A student production with relevance beyond the Drama Barn? Nan Langfeldt-Flory looks at how Angels in America, in conjunction with Student Stop Aids Society, has reawakened awareness of HIV / AIDS on campus.
The 1st of December was World AIDS Day – an opportunity to regenerate awareness of a condition which is a potential threat to us all. Here in York, Martha Paren, Chair of the University branch of the Student Stop AIDS Society, organised a week of events aimed at putting the issue of AIDS back into the spotlight. In recent years the issue has taken a back seat to seemly more pressing concerns.

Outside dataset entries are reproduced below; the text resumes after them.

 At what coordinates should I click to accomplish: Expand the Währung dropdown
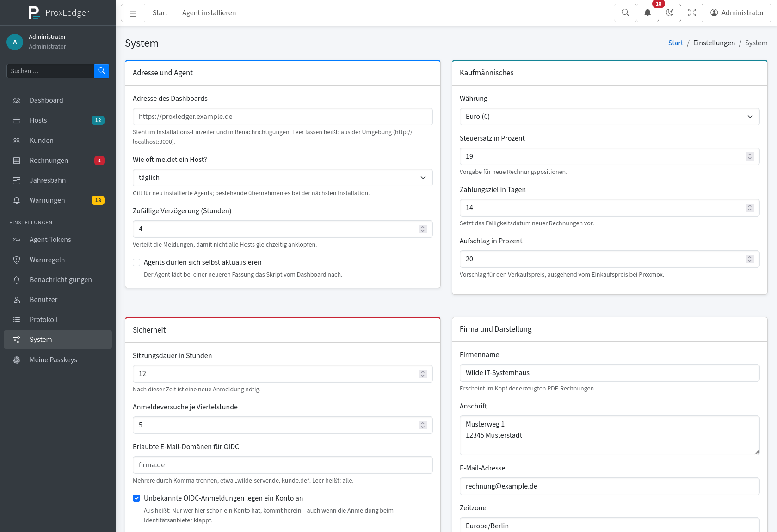click(610, 117)
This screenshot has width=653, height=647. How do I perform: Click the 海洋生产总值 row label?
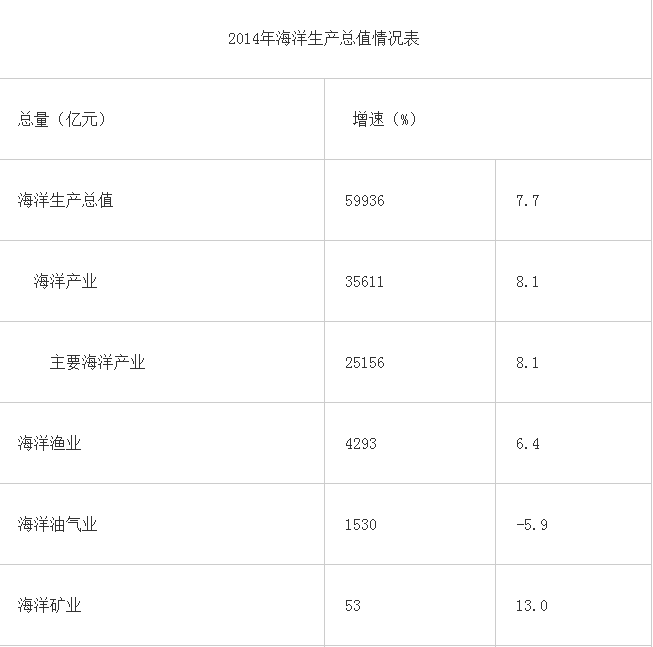(65, 200)
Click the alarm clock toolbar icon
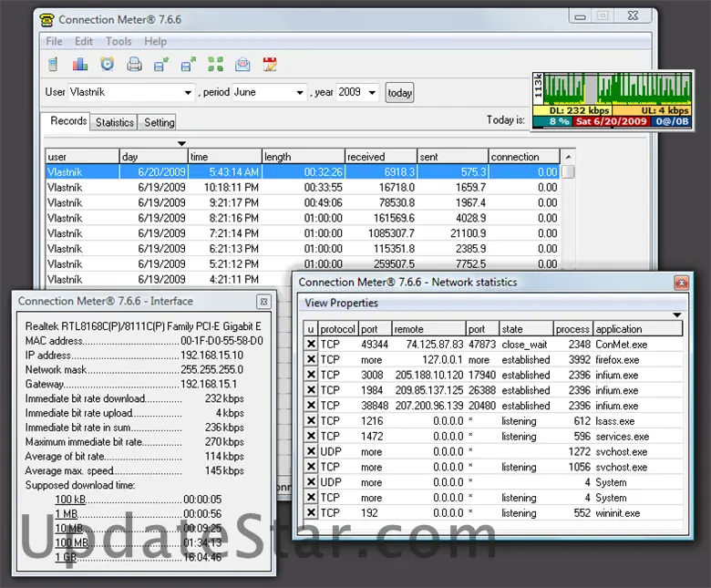Screen dimensions: 711x588 pyautogui.click(x=108, y=65)

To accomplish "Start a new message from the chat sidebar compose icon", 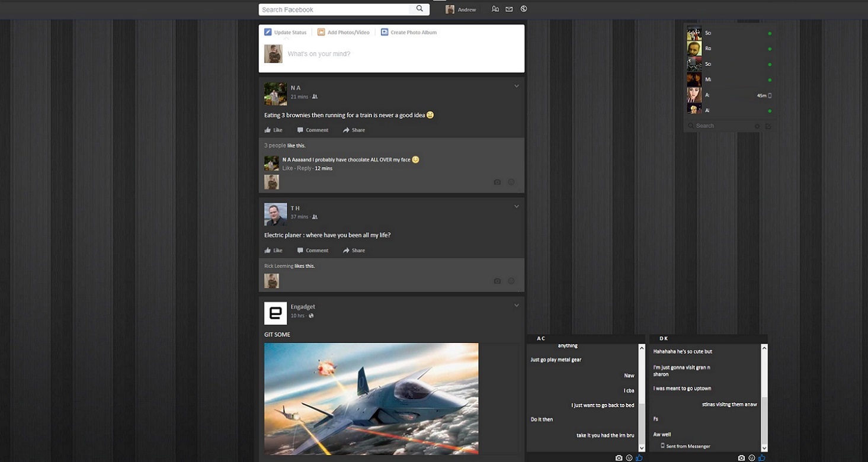I will pyautogui.click(x=768, y=126).
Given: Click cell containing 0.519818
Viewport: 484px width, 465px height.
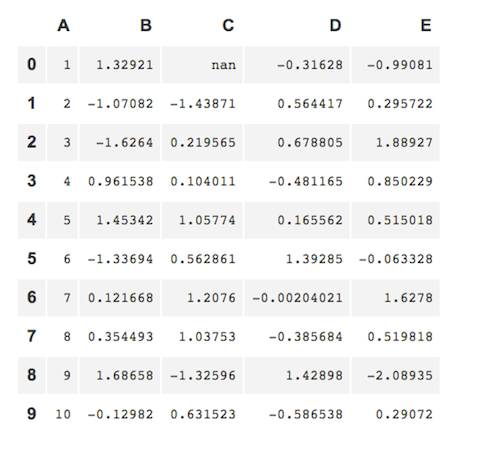Looking at the screenshot, I should coord(395,336).
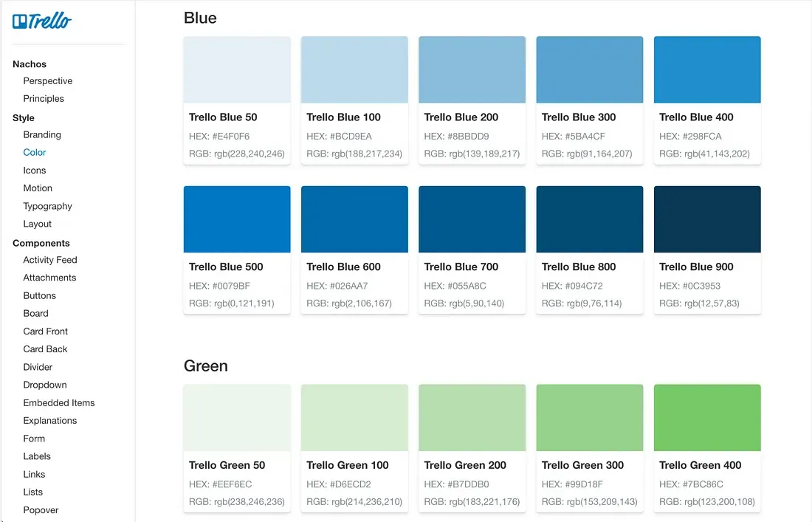Open the Principles page

[43, 98]
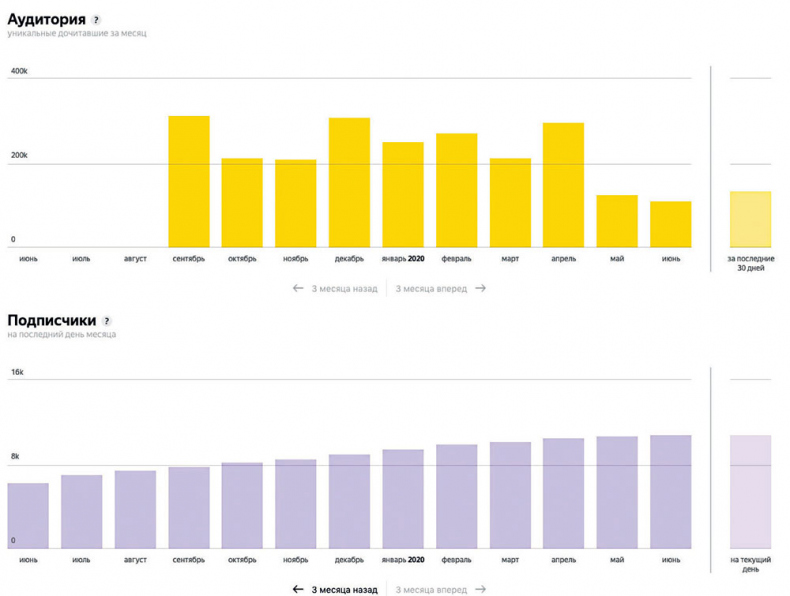Select the purple март bar in subscribers chart
Viewport: 790px width, 596px height.
click(510, 495)
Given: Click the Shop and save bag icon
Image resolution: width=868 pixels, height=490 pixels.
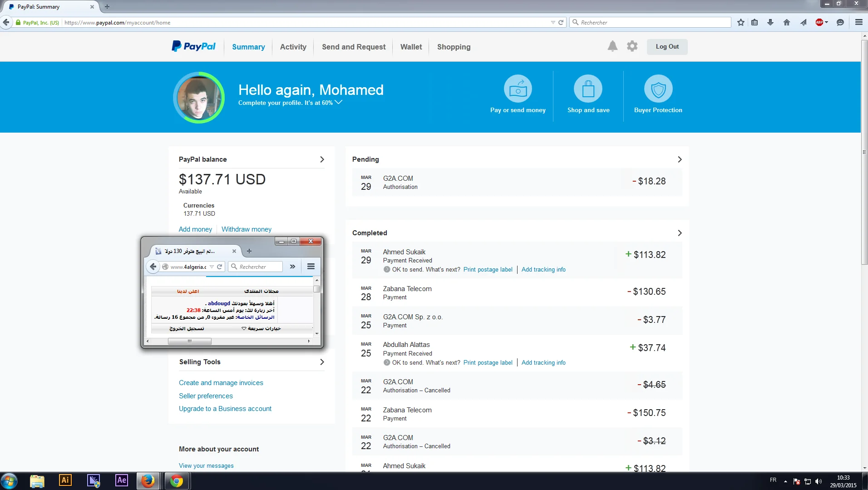Looking at the screenshot, I should click(x=588, y=89).
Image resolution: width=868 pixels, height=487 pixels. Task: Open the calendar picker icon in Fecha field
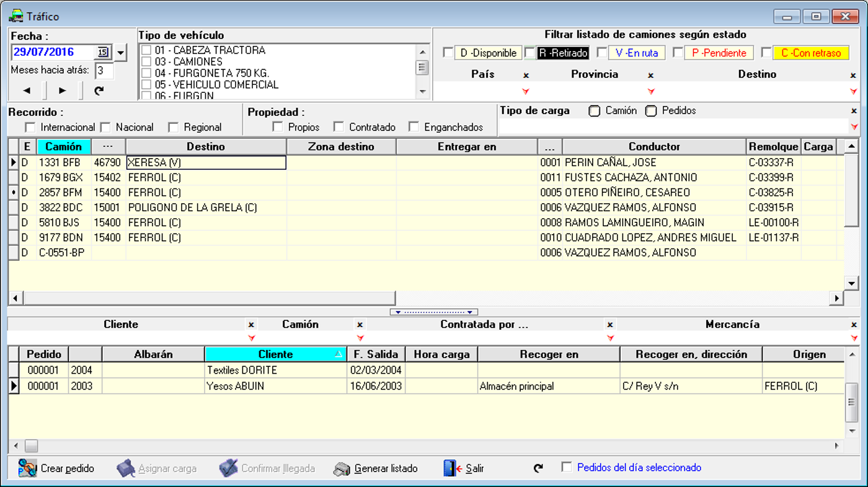coord(102,53)
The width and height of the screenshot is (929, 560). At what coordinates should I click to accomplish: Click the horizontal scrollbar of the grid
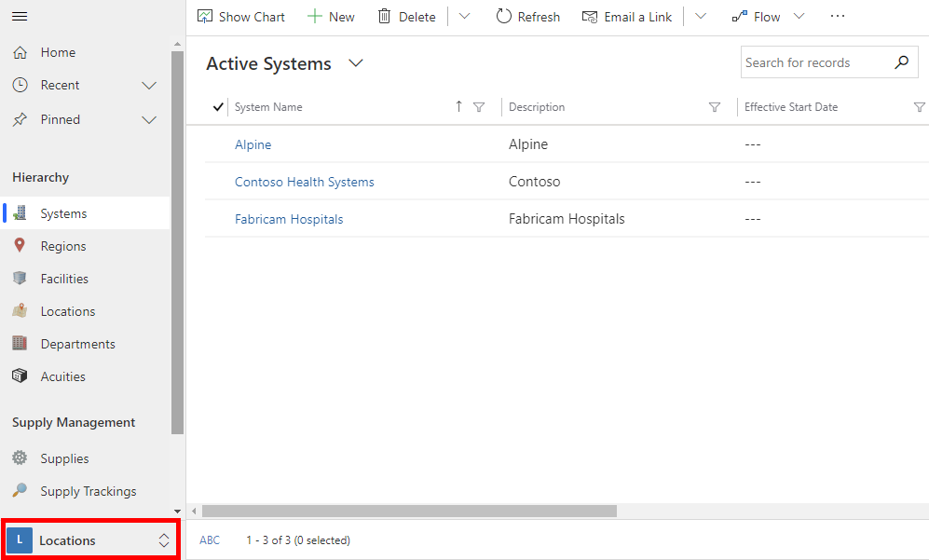click(409, 511)
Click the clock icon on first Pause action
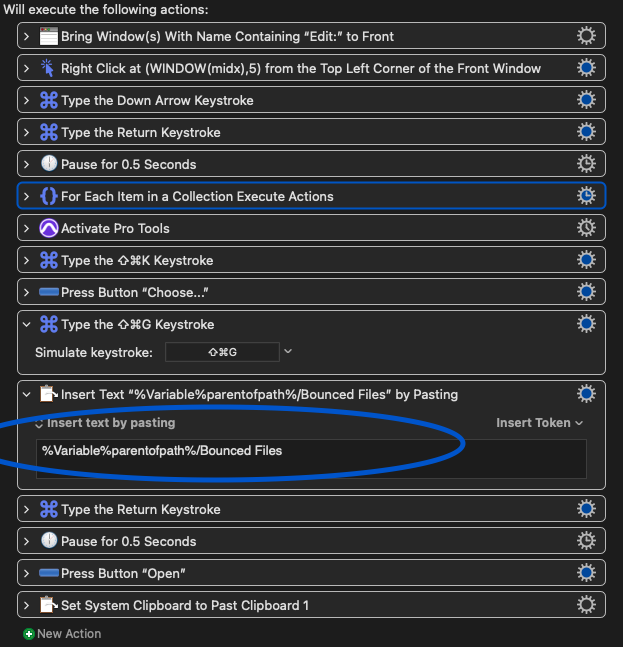The image size is (623, 647). pos(49,164)
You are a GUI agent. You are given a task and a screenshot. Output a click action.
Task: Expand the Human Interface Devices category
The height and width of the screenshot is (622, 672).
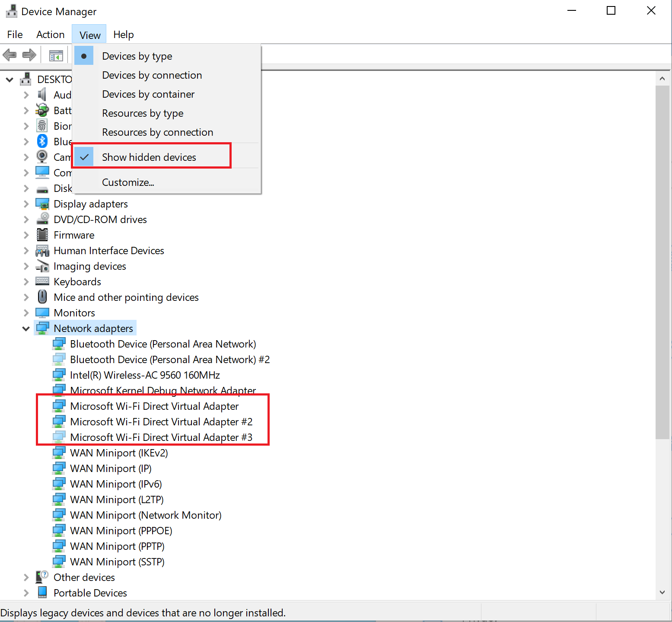(x=26, y=251)
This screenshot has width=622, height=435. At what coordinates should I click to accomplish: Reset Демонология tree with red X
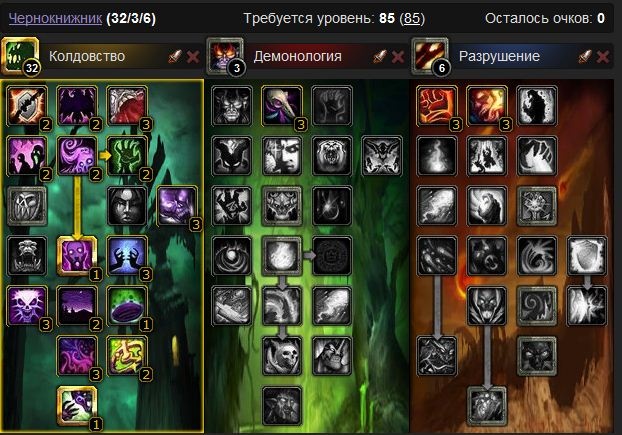pos(398,57)
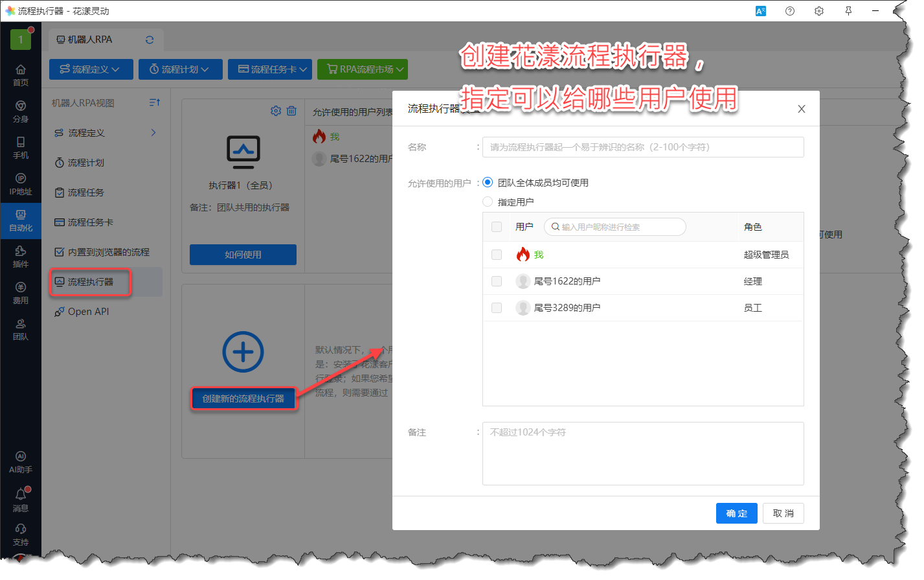924x580 pixels.
Task: Switch to the 机器人RPA tab
Action: click(x=91, y=40)
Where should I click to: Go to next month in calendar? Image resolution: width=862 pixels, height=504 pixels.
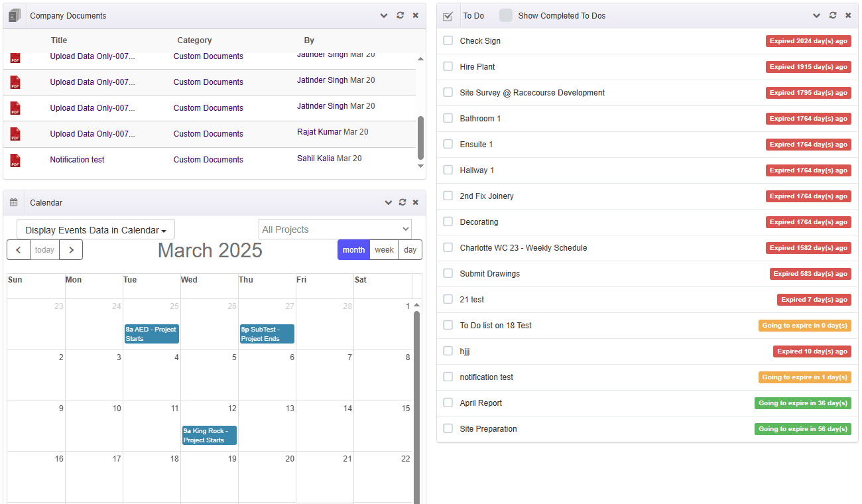tap(71, 250)
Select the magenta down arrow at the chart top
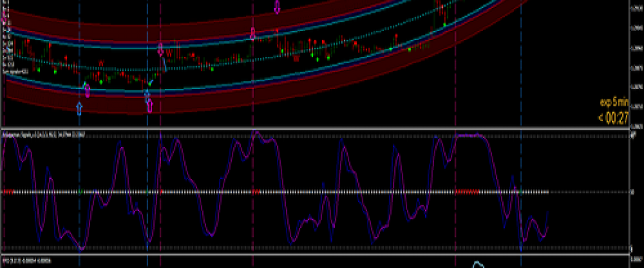Viewport: 644px width, 268px height. (277, 7)
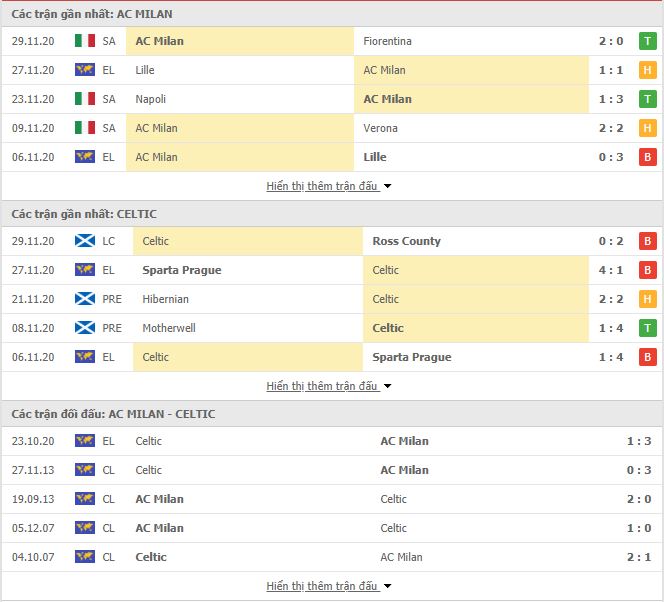Select the 04.10.07 Celtic vs AC Milan row
This screenshot has width=664, height=602.
[x=332, y=557]
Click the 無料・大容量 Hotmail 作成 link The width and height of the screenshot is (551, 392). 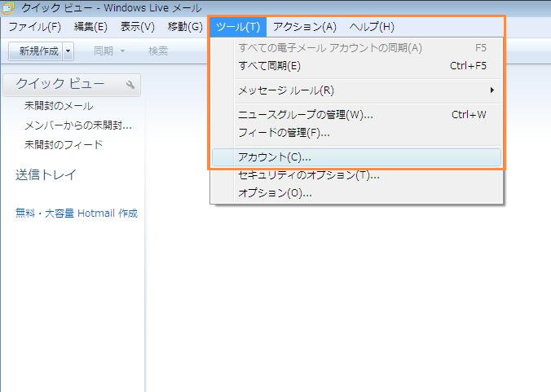(x=77, y=214)
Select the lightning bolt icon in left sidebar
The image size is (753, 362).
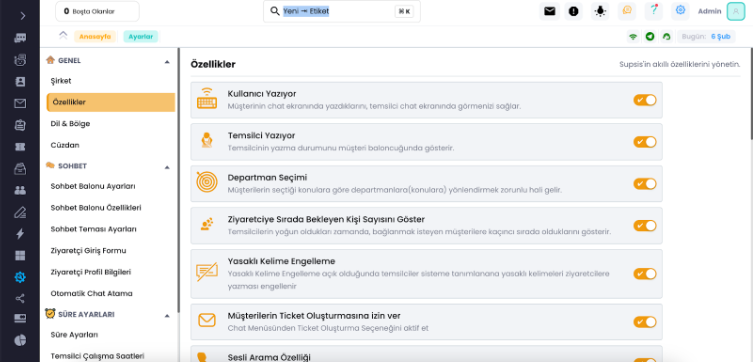pos(20,234)
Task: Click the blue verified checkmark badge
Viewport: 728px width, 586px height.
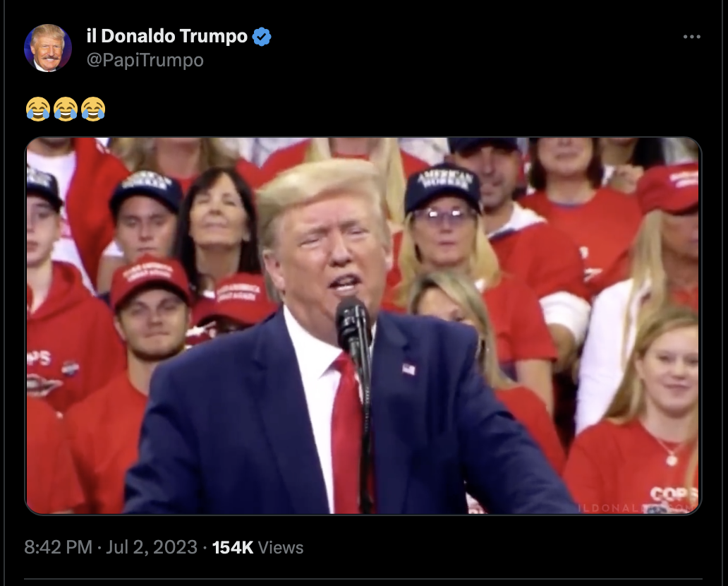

This week’s activities included an interactive mural to which people could add their thoughts and feelings about the AIDS crisis, collection tins (one of which was carried by a large bear for novelty’s sake), sponsored abseiling off Central Hall and, to bring the week to a close, Full Stop, in collaboration with the Afro-Caribbean Society and James College. Full Stop took place in Vanbrugh College and featured live samba music. The money raised on the night, along with the proceeds of the other activities, is going to The AIDS Support Organisation in Uganda, Student Partnership Worldwide and, closer to home, North Yorkshire AIDS Action.
This local focus is an important addition to the list. If you go by the statistics, the UK population has developed a dangerous tendency to see HIV and AIDS as illnesses which only affect other people. In the same way that people go to Live 8 and then think they’ve done their bit for world poverty, people in Britain (where good medical practice and the wide availability of condoms mean that nearly everyone should avoid infection) are becoming complacent. The initial uproar that arrived with AIDS in the late 1980s has died down and the Britsh no longer see themselves as being particularly at risk. HIV is seen as a foreign problem.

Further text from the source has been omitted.